I'm an only child. My mother has always been cool and beautiful; when she took me to my first concert in 1987 -- Tracy Chapman and 10,000 Maniacs -- people thought we were sisters. She always knew about music -- she would sing Dylan songs to me while giving me a bath, and later she'd say things like, "Have you heard of They Might Be Giants?" (I hadn't.) She wore Betsey Johnson dresses. I thought that my mom was not only perfect (everyone thinks their parents are perfect for a little while), but a superstar. I didn't just want to be like her, I wanted to be her.

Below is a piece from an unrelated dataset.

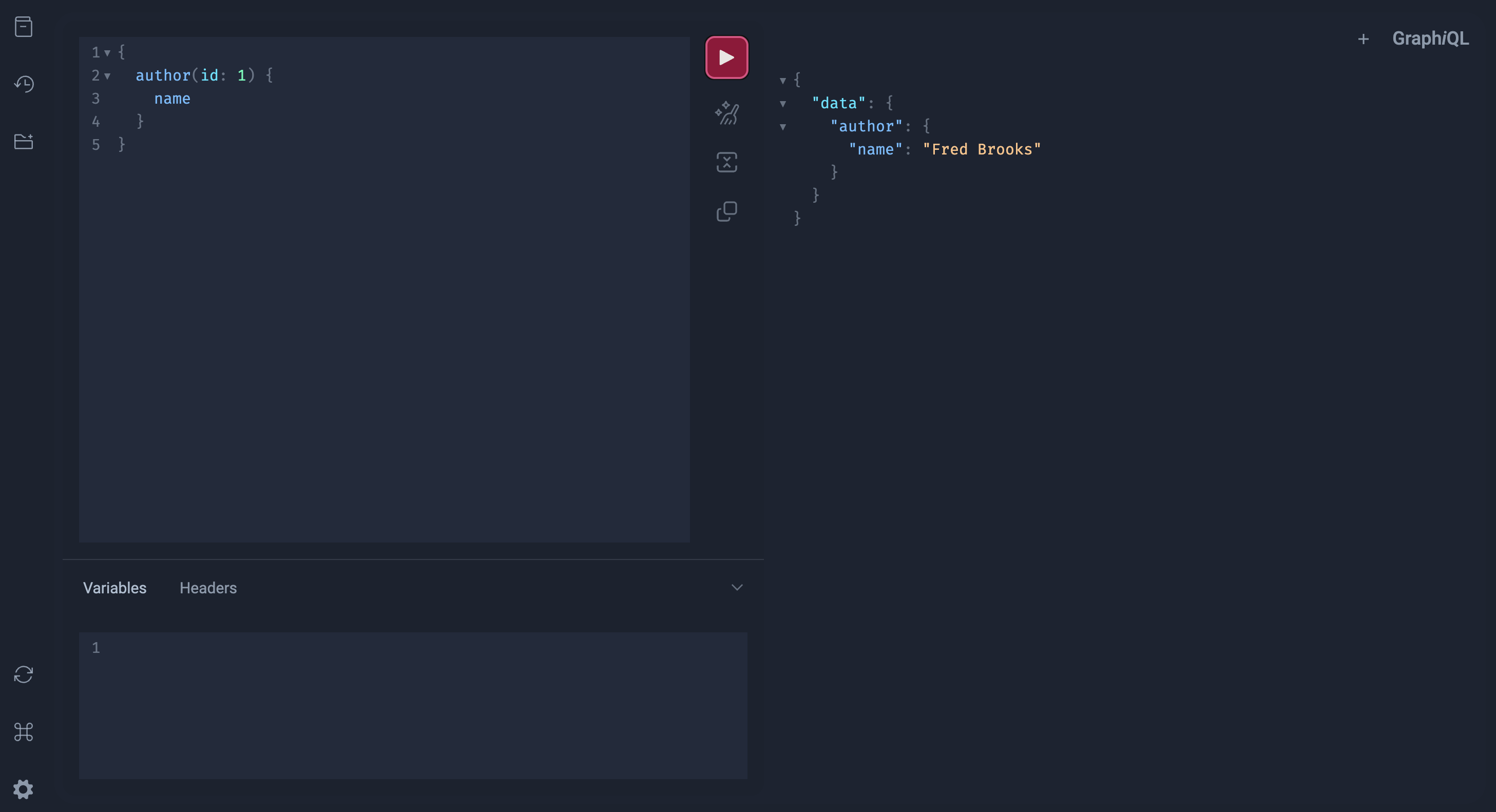
Task: Click the merge fragments icon
Action: (726, 162)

And my father I adored. My father has a great singing voice. I don't, but that never stopped me from forcing him to sing along with me to Donny and Marie Osmond records. If I remember correctly, I was a little bit country, and he was a little bit rock and roll. The point is, even though we had no money, my parents gave me a lot: a lot of attention, a lot of time, a lot of art and music. And I worshipped them.

But the hardest thing for me when I became a nerdy, sarcastic pre-teen was not being ostracized or maligned at school. I took out my frustrations on my parents (who doesn't?), and then they got separated.

And of course, I blamed myself.

Ultimately it's important to be disabused of your parents' infallibility. I'm not complaining, or fishing for pity. This is just how it was, and sometimes that's all you have to go on. I can't even remember the holidays we didn't spend together. Probably I don't need to. But I remember 1991 well. My mother had bought Two Rooms. (See? She was slipping. But it's good, it's human.) It played that whole month between Thanksgiving and New Year's: while we wrapped presents, while we baked cookies. As I write this, I'm thinking of Jon Bon Jovi's cover of "Levon" and the Brian Wilson-less, Kokomo-era Beach Boys doing "Crocodile Rock," and I can recognize what a godawful puddle of vinyl Two Rooms is. But by the time you read this, in December, I'll be deep into Kate Bush's airy version of "Rocket Man," utterly clueless and uncaring that Phil Collins should never have been allowed to record "Burn Down the Mission."

That's the essence of holiday music, because it's the essence of the holiday season. Despite the mockery of the original, however dubious the original holiday or song might have been, despite the blatant profiteering, despite the cheap commercial come-ons, the holidays -- and holiday music -- can suck all they want and still make you happy.